(Stored data)
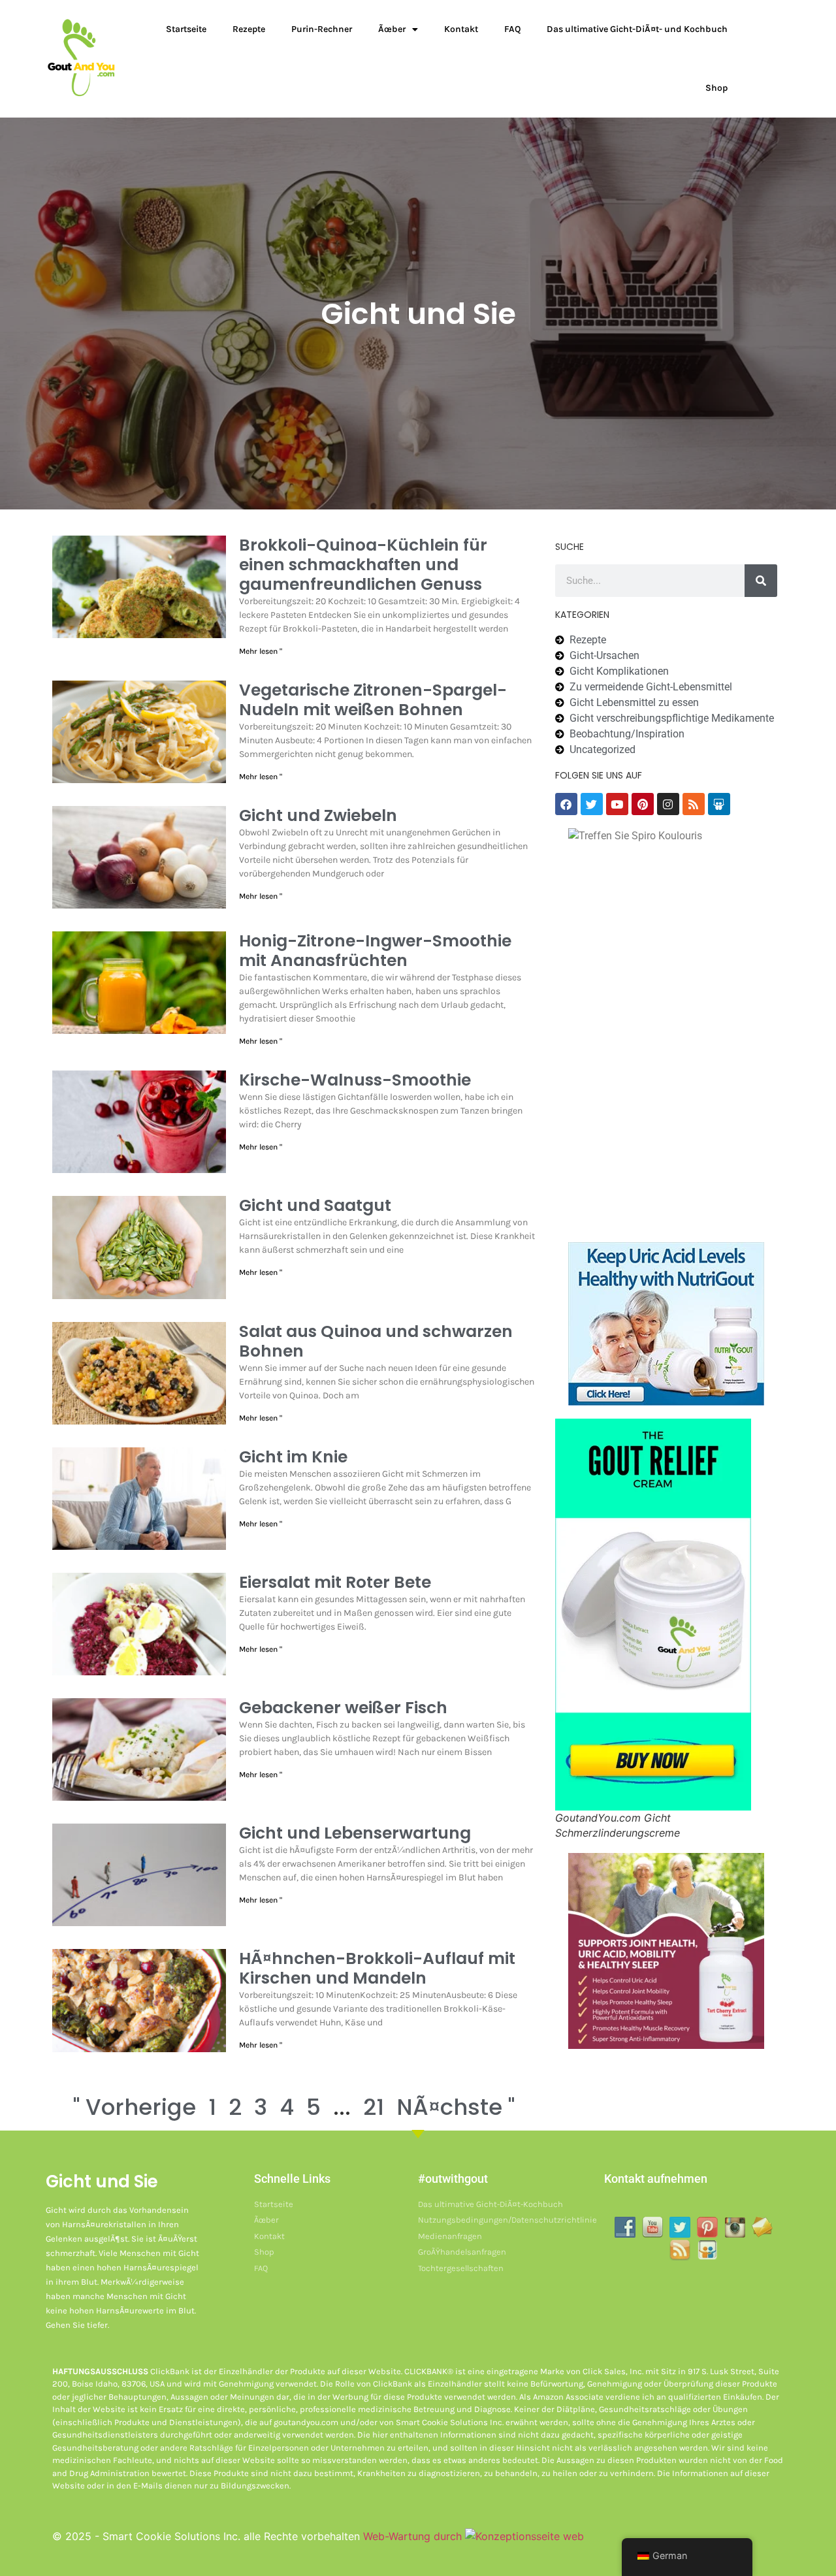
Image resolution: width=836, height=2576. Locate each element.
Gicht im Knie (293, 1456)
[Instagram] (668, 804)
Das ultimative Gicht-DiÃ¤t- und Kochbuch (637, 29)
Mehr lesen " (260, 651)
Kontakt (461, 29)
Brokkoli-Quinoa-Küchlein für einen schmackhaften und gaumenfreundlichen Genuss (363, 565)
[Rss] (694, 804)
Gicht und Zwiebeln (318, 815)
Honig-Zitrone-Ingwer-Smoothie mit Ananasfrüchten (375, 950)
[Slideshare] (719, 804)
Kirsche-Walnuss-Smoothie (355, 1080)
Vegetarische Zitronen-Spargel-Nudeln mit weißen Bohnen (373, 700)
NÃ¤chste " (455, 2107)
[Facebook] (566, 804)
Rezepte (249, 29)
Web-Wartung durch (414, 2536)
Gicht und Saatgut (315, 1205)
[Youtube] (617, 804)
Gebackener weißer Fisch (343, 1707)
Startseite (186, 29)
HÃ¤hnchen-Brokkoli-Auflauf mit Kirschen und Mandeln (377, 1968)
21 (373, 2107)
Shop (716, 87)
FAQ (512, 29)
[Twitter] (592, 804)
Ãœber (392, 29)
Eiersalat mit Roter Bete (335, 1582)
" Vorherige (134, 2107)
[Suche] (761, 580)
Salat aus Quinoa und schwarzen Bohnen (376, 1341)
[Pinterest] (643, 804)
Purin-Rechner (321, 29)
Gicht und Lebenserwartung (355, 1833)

What you need to do ▸ In the entries above, copy each line that contains the string "Gicht".

Written answer ▸
Gicht im Knie (293, 1456)
Das ultimative Gicht-DiÃ¤t- und Kochbuch (637, 29)
Gicht und Zwiebeln (318, 815)
Gicht und Saatgut (315, 1205)
Gicht und Lebenserwartung (355, 1833)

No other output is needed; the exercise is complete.